Aerospace engineer KR Sridhar always dreamed big: He used to work with NASA on technology to convert carbon dioxide into oxygen to support life on other planets or let humans breathe air on Mars. But as the Soviet Union fell and the space race slowed, Sridhar pivoted to providing clean energy technology for the rising global middle class.

He cofounded Ion America in 2001—renamed Bloom Energy five years later—with a focus on fuel cells that deliver cleaner, on-site, off-grid power. Fast forward to today’s AI race, and Bloom’s products just so happen to mesh with the needs of the data center boom that’s starving for massive power generation growth very quickly.

Fuel cells can hypothetically bring power online for data centers in months, not years, because they do not have to wait for the backlog of gas-fired turbines or the long queue for grid interconnections.

Bloom’s stock price has spiked 1,000% in 12 months—its market cap is now about $28 billion, up from $2.5 billion a year ago. The company has signed big data center deals with Oracle, American Electric Power (AEP), Equinix, and Brookfield Asset Management, the latter of which is a $5 billion partnership announced Oct. 13 to power AI factories globally, including Europe.

Bloom CEO Sridhar actually had data centers in mind as a big opportunity when he first pitched the company at the turn of the century. But the massive growth didn’t take off until after the ChatGPT launch.

“That’s when we said, ‘Everything that we’ve been telling the world is going to happen is now going to accelerate,’” Sridhar told Fortune.

“It’s a 24-year journey for an overnight success,” Sridhar said with a laugh. “I’m glad it’s in my lifetime.”

Renewable wind and solar energy still have some intermittency issues, even with batteries. And a sufficient supply of gas-fired and nuclear power stations are several years away, he said. That’s why on-site fuel cells are the answer, he says, both as a bridge and as a permanent power solution.

The company’s solid oxide fuel cells are a mature technology that have been developed over two decades. Thus far, Bloom has deployed 1.5 gigawatts of fuel cells—enough to power 1.2 million homes—with demand mounting by the day. The goal is to deploy 10 gigawatts per year from its manufacturing hubs in Fremont, California, and Newark, Delaware.

Fuel cells have existed for years, but they’ve lacked mainstream adoption because of their high manufacturing costs. They require expensive precious metals, corrosive acids, or hard-to-contain molten materials. Bloom’s solid oxide fuel cells use lower-cost ceramics—no precious metals—and they provide much greater electrical efficiency, operating at temperatures above 800 degrees Celsius.

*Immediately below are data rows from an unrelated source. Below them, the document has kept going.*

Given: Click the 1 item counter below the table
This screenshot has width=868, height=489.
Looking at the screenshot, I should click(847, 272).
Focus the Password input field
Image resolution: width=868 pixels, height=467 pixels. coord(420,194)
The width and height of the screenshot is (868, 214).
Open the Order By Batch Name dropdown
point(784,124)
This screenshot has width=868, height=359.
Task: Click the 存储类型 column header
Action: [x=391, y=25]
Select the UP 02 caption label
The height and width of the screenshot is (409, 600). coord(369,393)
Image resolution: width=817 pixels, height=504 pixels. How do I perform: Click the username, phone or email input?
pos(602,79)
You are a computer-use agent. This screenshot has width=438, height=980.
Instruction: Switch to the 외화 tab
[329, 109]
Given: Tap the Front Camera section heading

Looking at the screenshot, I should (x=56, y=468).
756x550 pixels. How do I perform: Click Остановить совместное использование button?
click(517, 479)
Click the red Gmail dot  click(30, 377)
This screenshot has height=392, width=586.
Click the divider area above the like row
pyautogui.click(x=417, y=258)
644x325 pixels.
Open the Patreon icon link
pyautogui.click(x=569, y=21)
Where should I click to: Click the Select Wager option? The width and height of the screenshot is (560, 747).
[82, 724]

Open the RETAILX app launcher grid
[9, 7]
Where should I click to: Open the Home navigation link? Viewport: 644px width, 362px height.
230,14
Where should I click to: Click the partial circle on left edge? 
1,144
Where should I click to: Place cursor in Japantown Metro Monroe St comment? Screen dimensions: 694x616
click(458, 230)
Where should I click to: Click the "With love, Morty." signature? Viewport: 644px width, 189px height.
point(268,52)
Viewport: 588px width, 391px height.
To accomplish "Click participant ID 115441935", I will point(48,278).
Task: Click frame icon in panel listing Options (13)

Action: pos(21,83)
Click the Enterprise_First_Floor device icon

The cells convert natural gas, hydrogen, or biogas into electricity through a clean electro-chemical process rather than dirty combustion. The cells are zero-carbon if they use green hydrogen, but they’re still cleaner than gas turbines even if they use natural gas. And the fuel cells are modular, so they can ramp up or down, or be relocated to other data centers when grid power becomes available.

Sridhar acknowledged the long journey to get here. Bloom took seven years to develop the first commercial cells. And then another decade to continually bring the costs down and improve their efficiency. In the meantime, Bloom relied on “early adopter” Fortune 100 customers who were willing to pay extra to power for cleaner power, including Google, Walmart, eBay, and FedEx.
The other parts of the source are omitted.